**Requirement:**
Output exactly the lines below from the one containing "Given: Toggle checkbox" to the last line, both included. Omit pictures.

**Records supplied:**
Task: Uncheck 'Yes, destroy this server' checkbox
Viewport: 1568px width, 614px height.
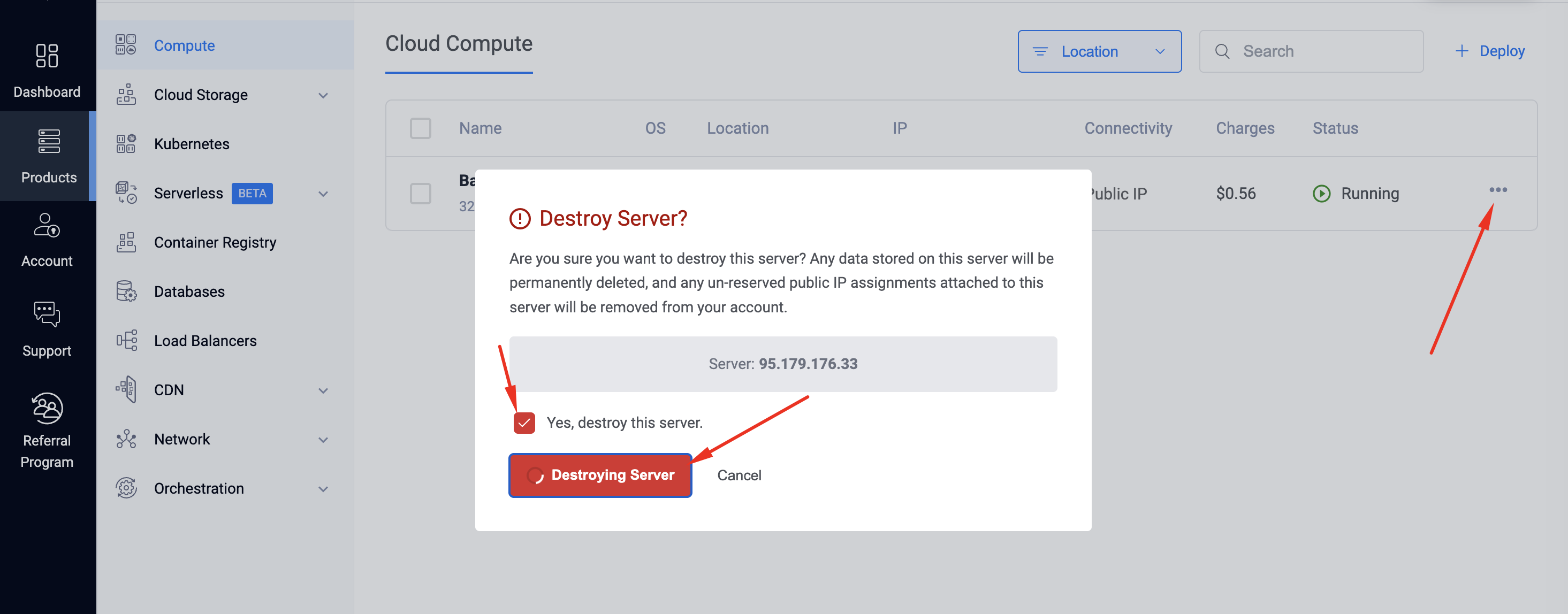Action: tap(524, 423)
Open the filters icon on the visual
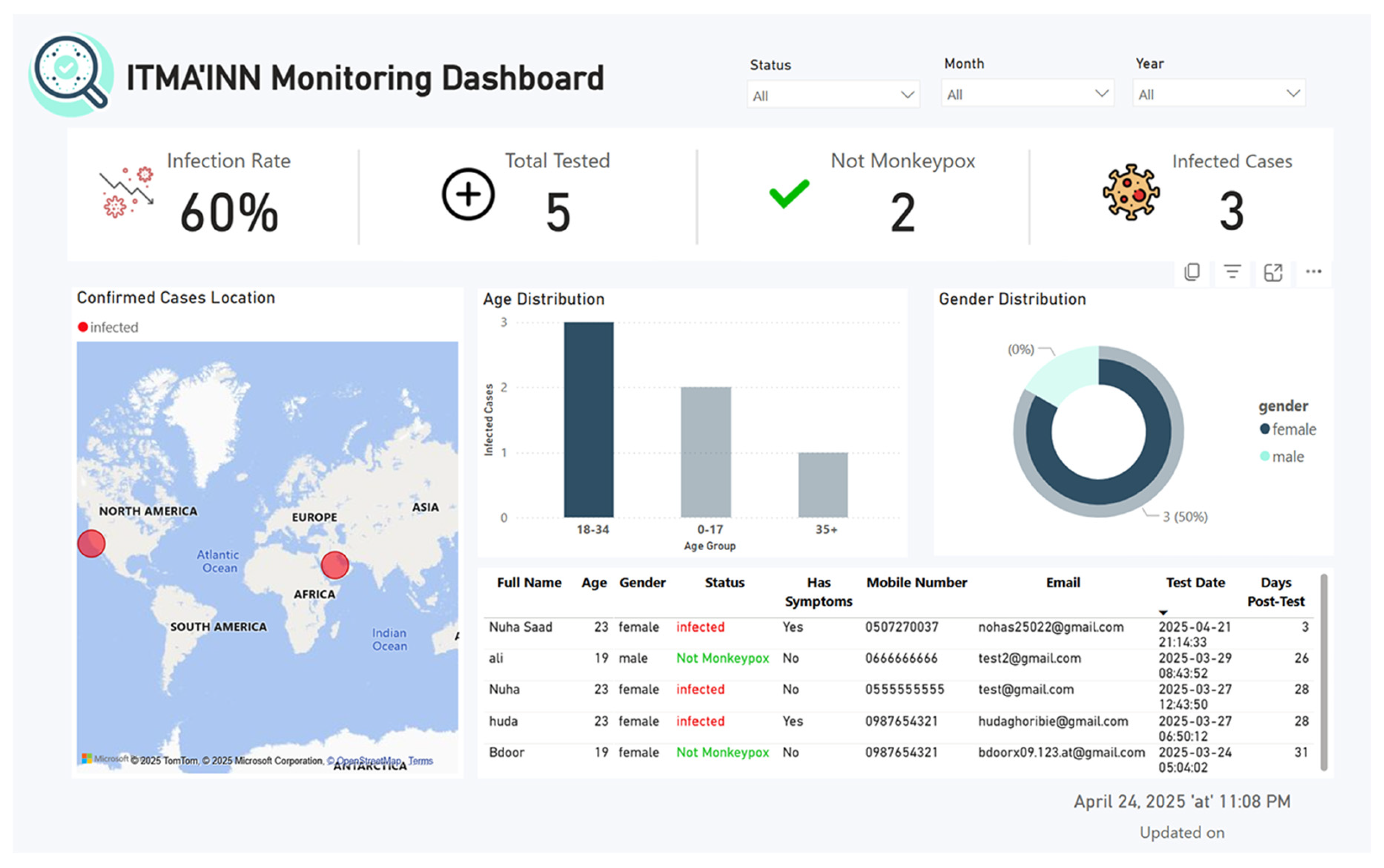Viewport: 1384px width, 868px height. pos(1232,272)
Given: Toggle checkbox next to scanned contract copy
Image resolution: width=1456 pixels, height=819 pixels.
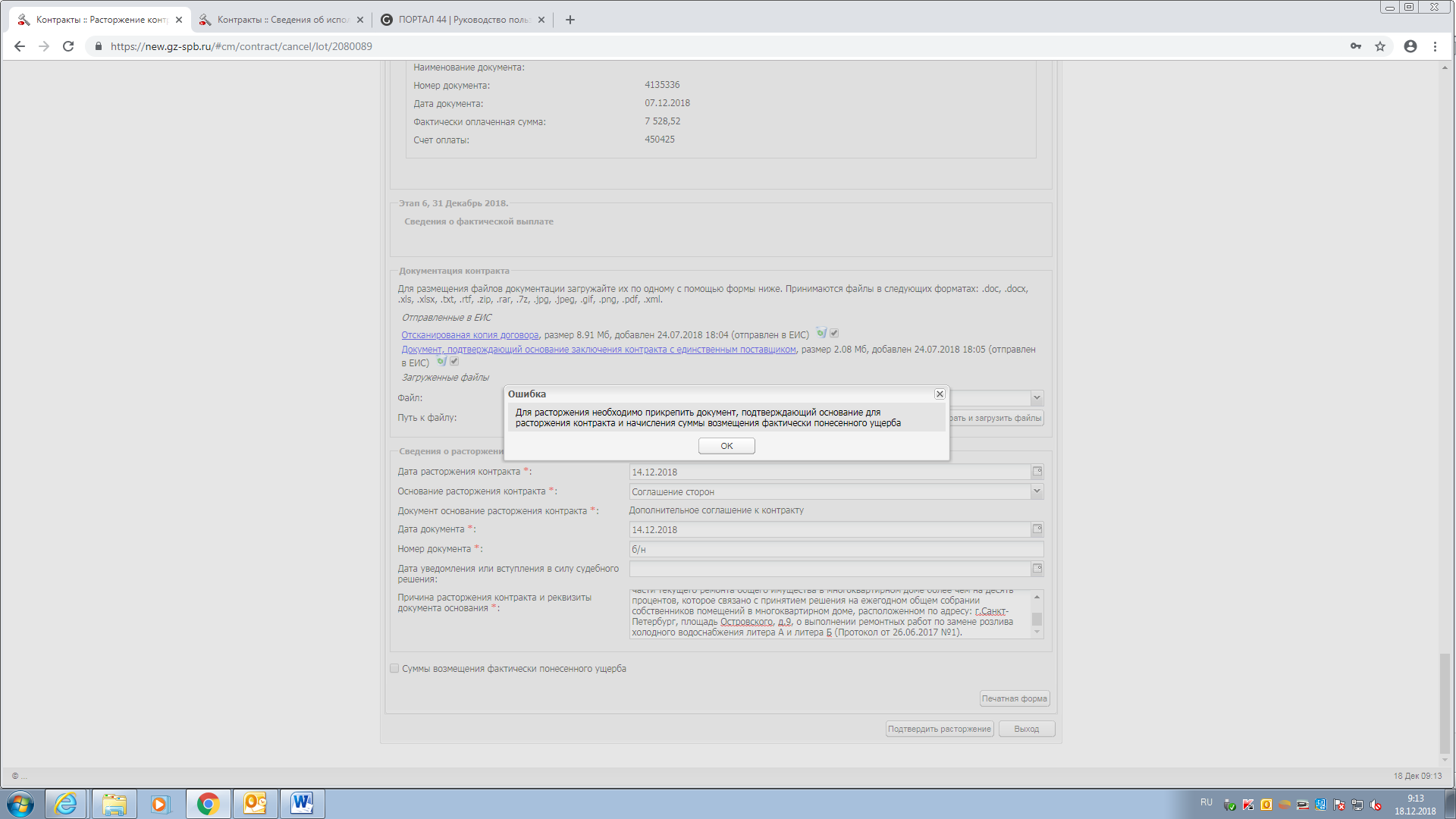Looking at the screenshot, I should (834, 334).
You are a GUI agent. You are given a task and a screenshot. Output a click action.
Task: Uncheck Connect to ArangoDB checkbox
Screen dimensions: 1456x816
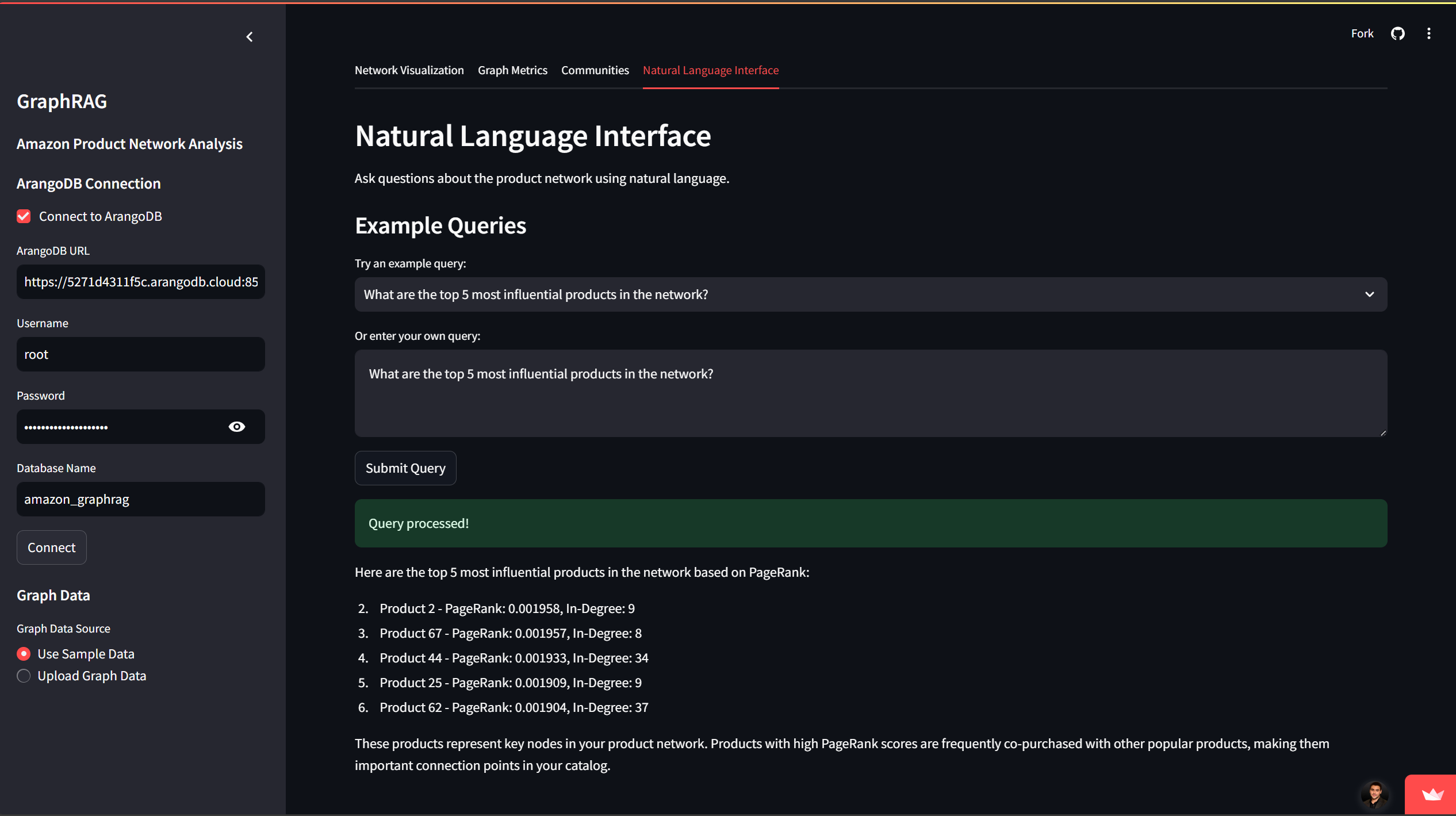24,216
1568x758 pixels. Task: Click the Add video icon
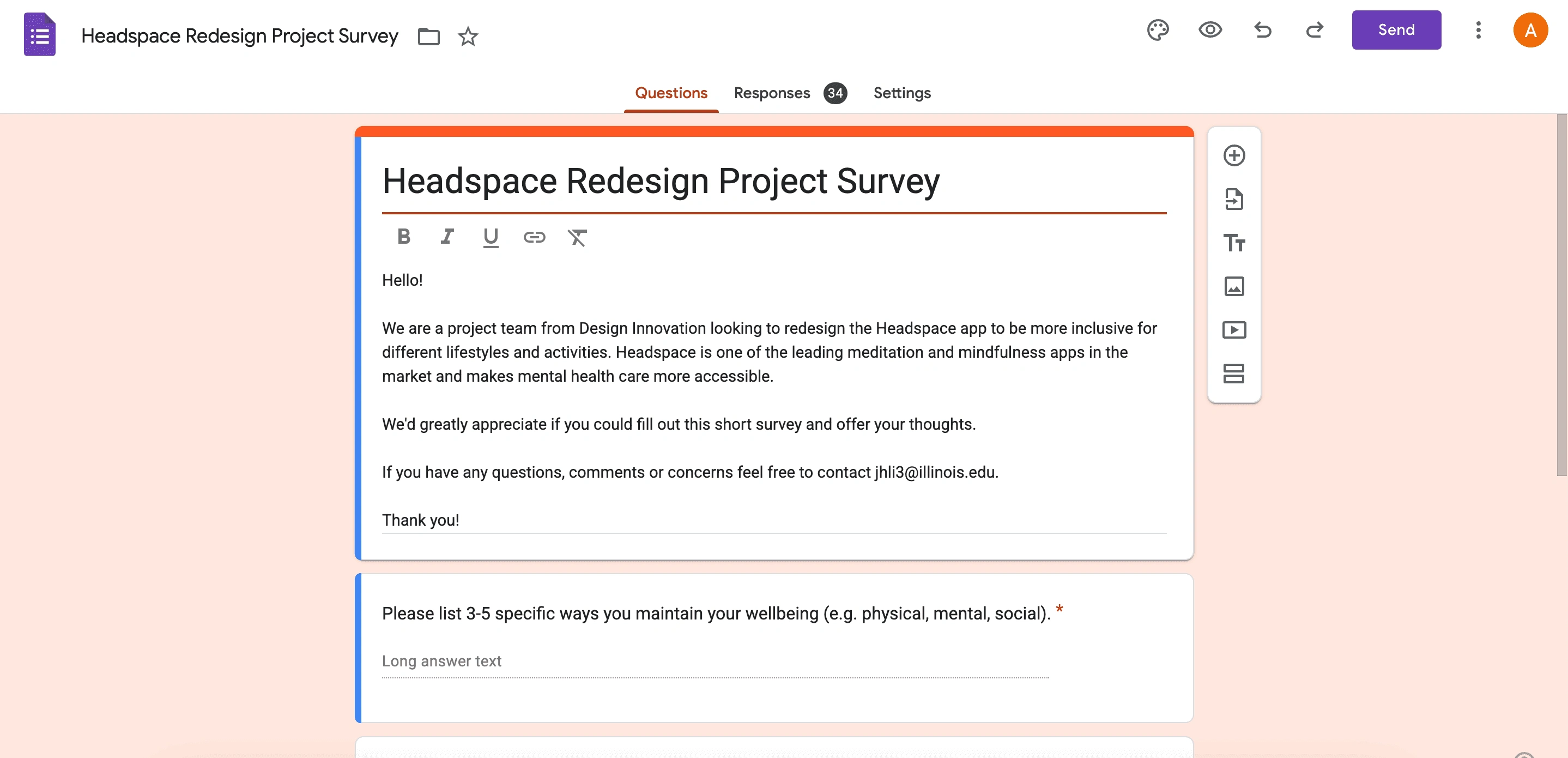[1234, 330]
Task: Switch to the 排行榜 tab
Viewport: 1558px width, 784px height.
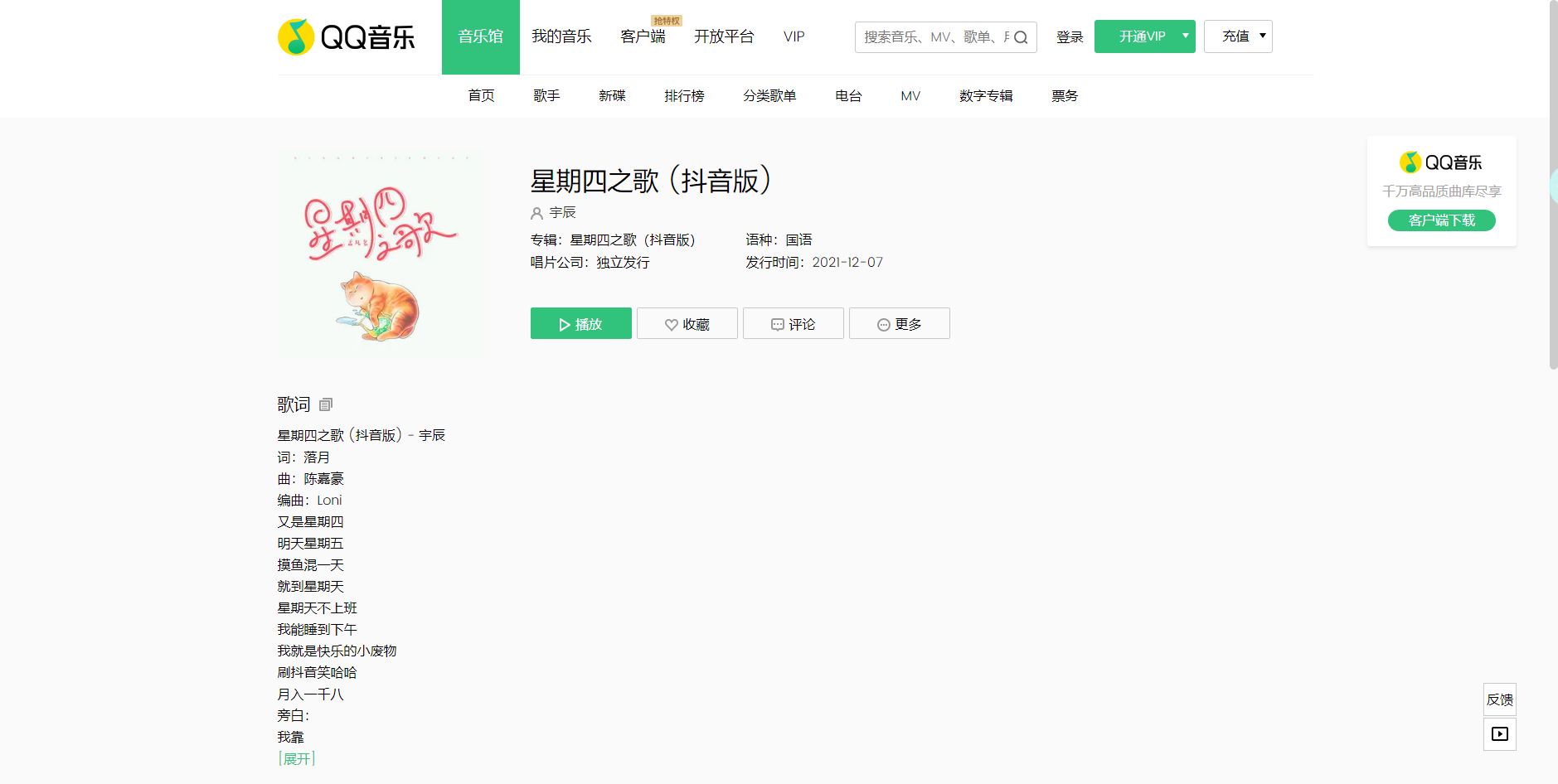Action: [x=683, y=95]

**Solution for this task:**
Given: Toggle checkbox next to scanned contract copy
Image resolution: width=1456 pixels, height=819 pixels.
Looking at the screenshot, I should (834, 334).
You are a GUI agent. You are given a task and a screenshot. Output a click action.
Task: Uncheck Connect to ArangoDB checkbox
Screen dimensions: 1456x816
24,216
1568x758 pixels. Task: Click the Add video icon
[1234, 330]
Task: Switch to the 排行榜 tab
Viewport: 1558px width, 784px height.
Action: [x=683, y=95]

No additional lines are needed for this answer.